10. Playboy Bunnies Weren’t Really Allowed To Talk To Anyone At Hef’s Parties
The Playboy Mansion parties have achieved legendary status in Hollywood and it really shows you that you’ve made it up there if you get invited to one. You would expect these to be a good time for the Playboy Bunnies to break out of their shells a bit and meet some great guys, but again you would be wrong – they just have to sit by Hugh the whole time and look good and not really say anything.
11. Bunnies Have To Bow To Hugh Hefner’s Routine
Old people love routine and Hugh Hefner is no different. As you’re one of Hugh’s girls when you become a Playboy Bunny, then you’re expected to follow this routine every day too. Probably for the rest of your/his life.
12. Activities Are Pre-Arranged For The Girls
If following Hugh Hefner’s strict routine wasn’t enough, then you’re also not allowed to plan anything out yourself and all your ‘activities’ are scheduled for you. You’re also not allowed to talk to any men who aren’t pre-approved by Hef during them. Sounds like a dream.

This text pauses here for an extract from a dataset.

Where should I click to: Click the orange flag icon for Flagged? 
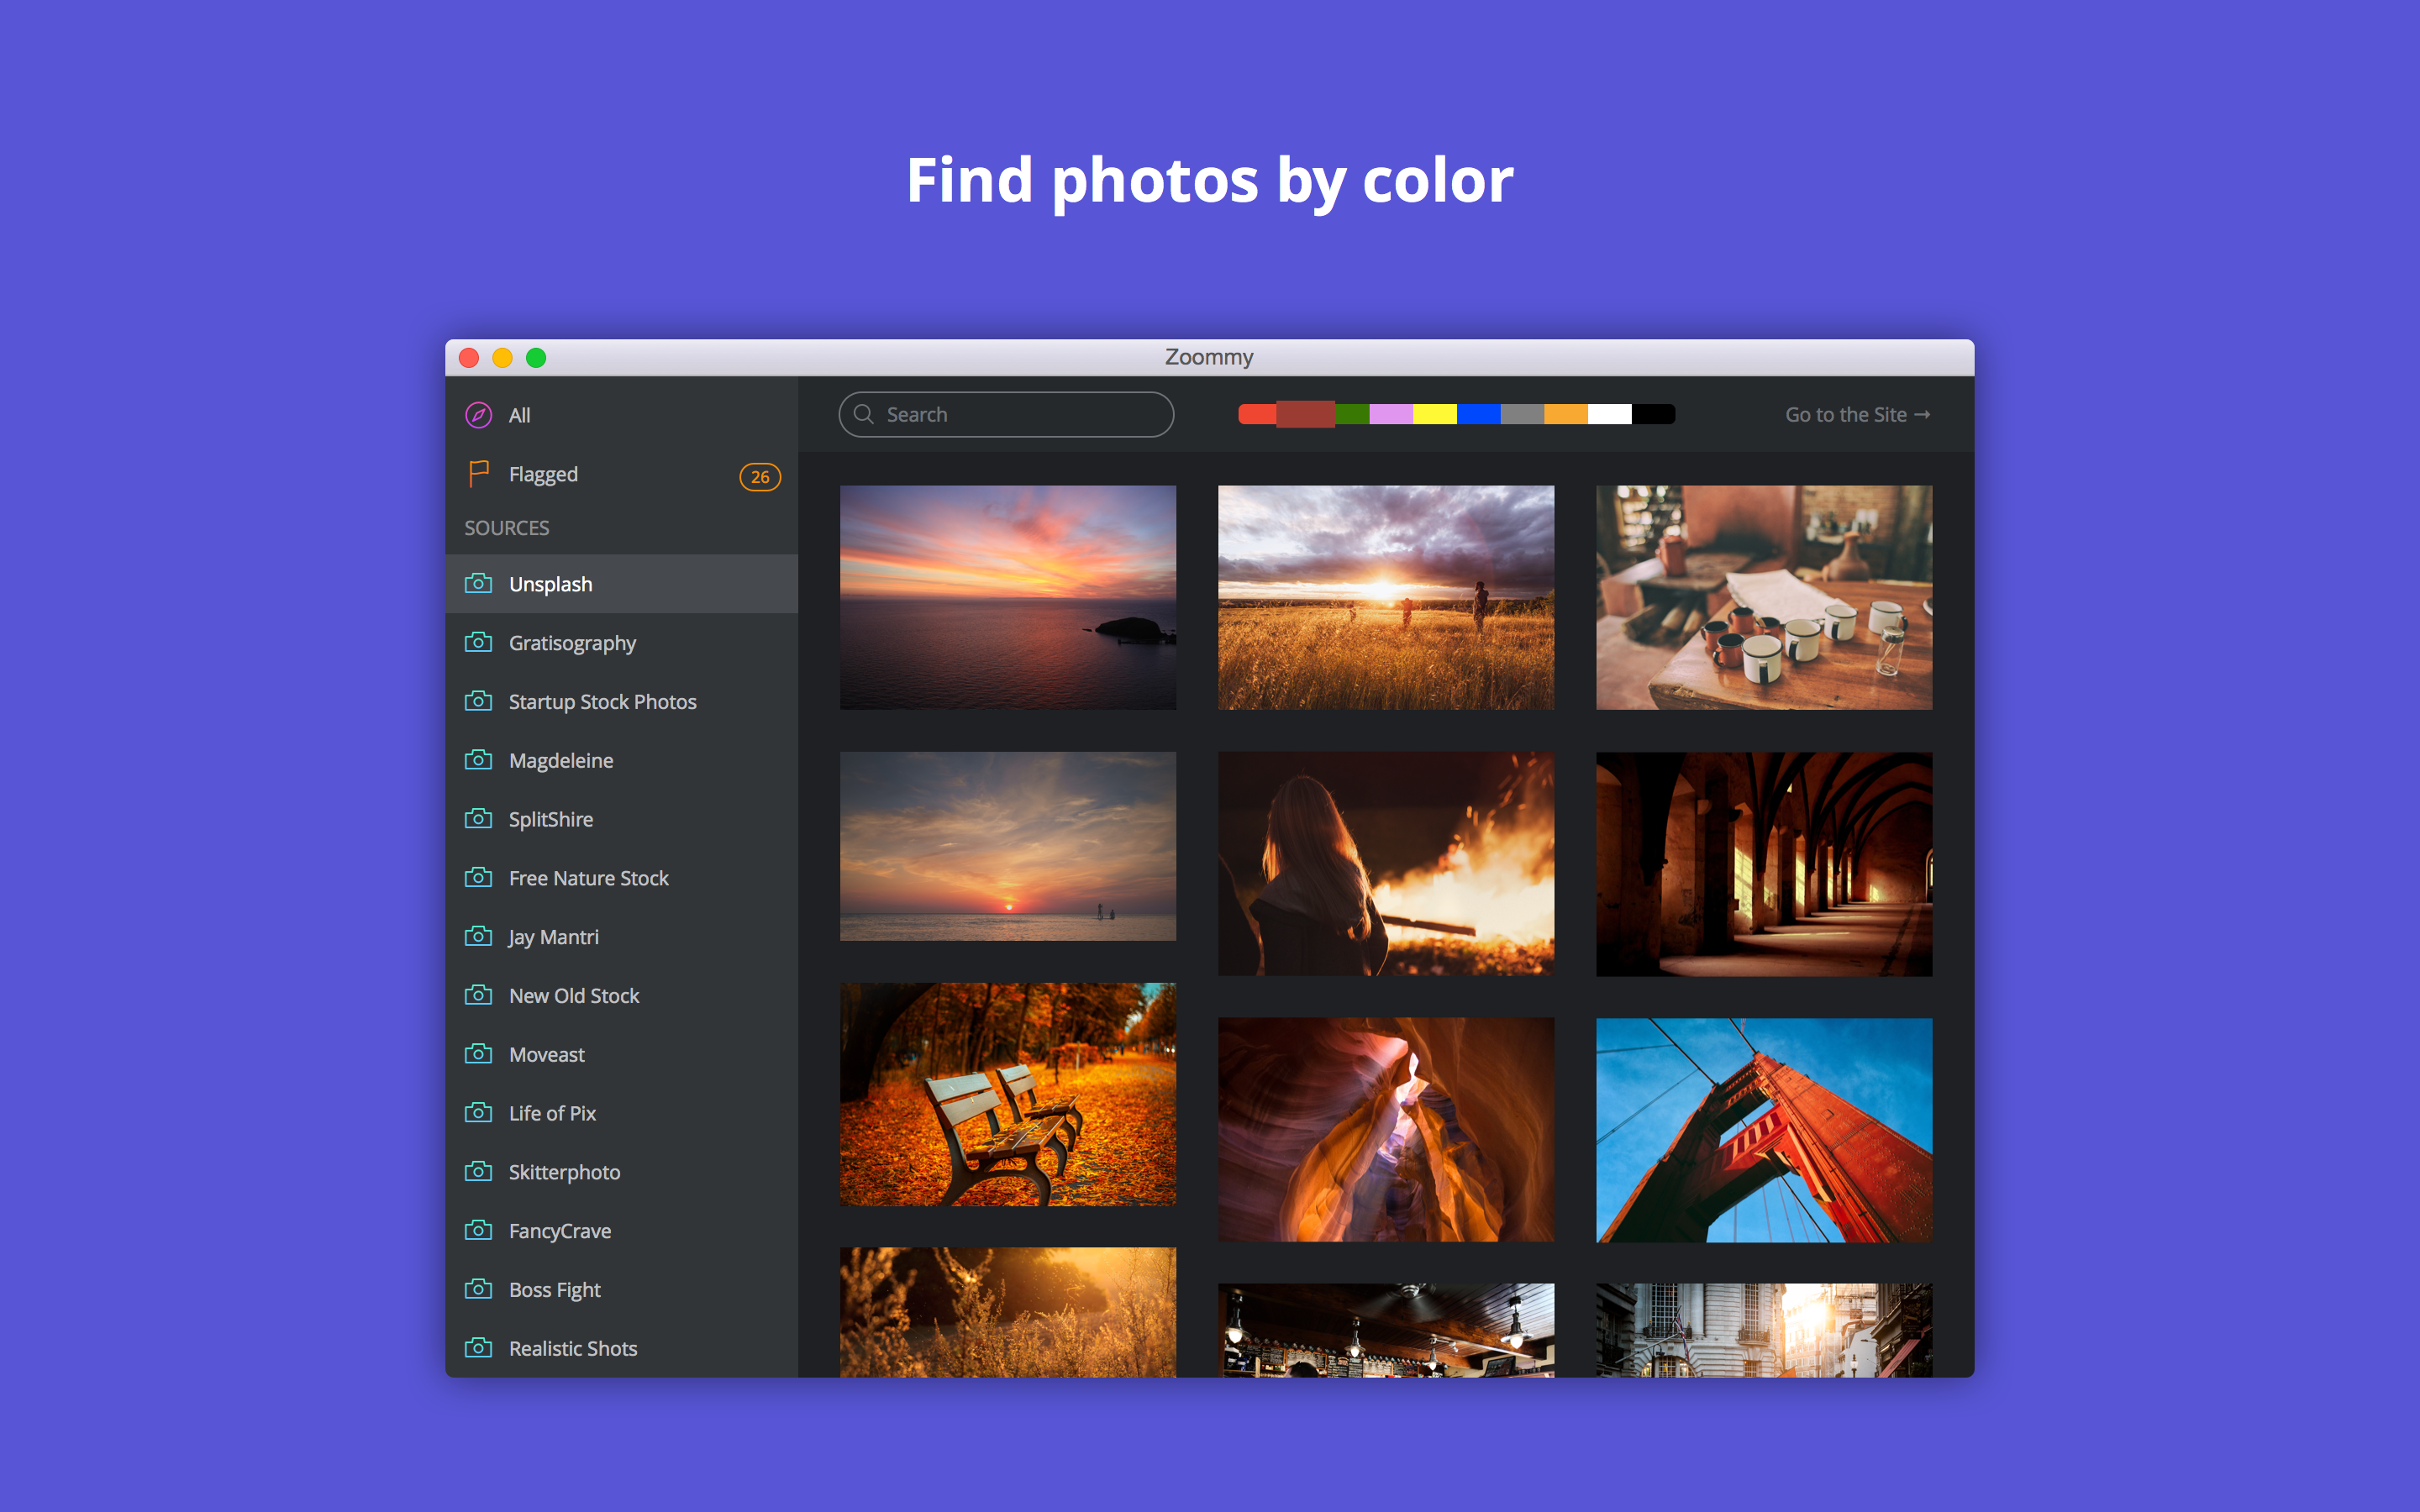coord(478,473)

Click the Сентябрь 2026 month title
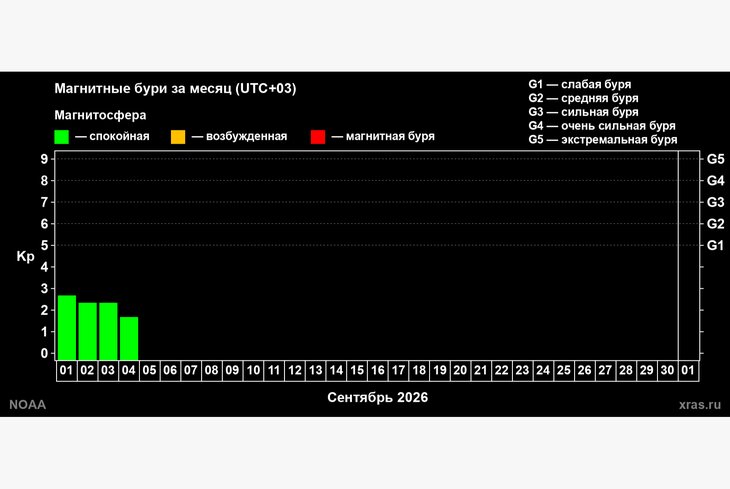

13. Bunnies Get a 9pm Curfew So No More Nights Out
Forget about nights out because the Playboy bunnies have got a strict curfew of 9pm every night, which seems like the most unreasonable thing ever as even when I was 8 years old I don’t think I had to go to bed that earlier. Gotta stay young as long as possible for Hugh though.
14. Always Be Prepared
Every room of the house contains baby oil, Kleenex tissues and Vaseline. I guess when you’re always having sex there’s no time to go on the lookout for lube or something to wipe your mess up with. On the one hand this is smart, but on the other hand it’s just icky.
OK, so if all of that isn’t enough to convince you that Hugh Hefner was a pretty gross old dude who got away with a hell of a lot for some unknown reason, I don’t know what is.
Having said that, I’m fairly sure that I would have been seduced by that lifestyle if ever I had been ‘lucky’ enough to get invited to a party at the Playboy Mansion, even if just for a few hours. There’s such a legendary mystique about it and him, that there’s just no way I would have been able to turn it down, I admit it.
Thankfully I won’t ever have to know, but it’s still important to realize how dark and weird the whole concept of the place has been for all these years because I don’t think a lot of people realize it.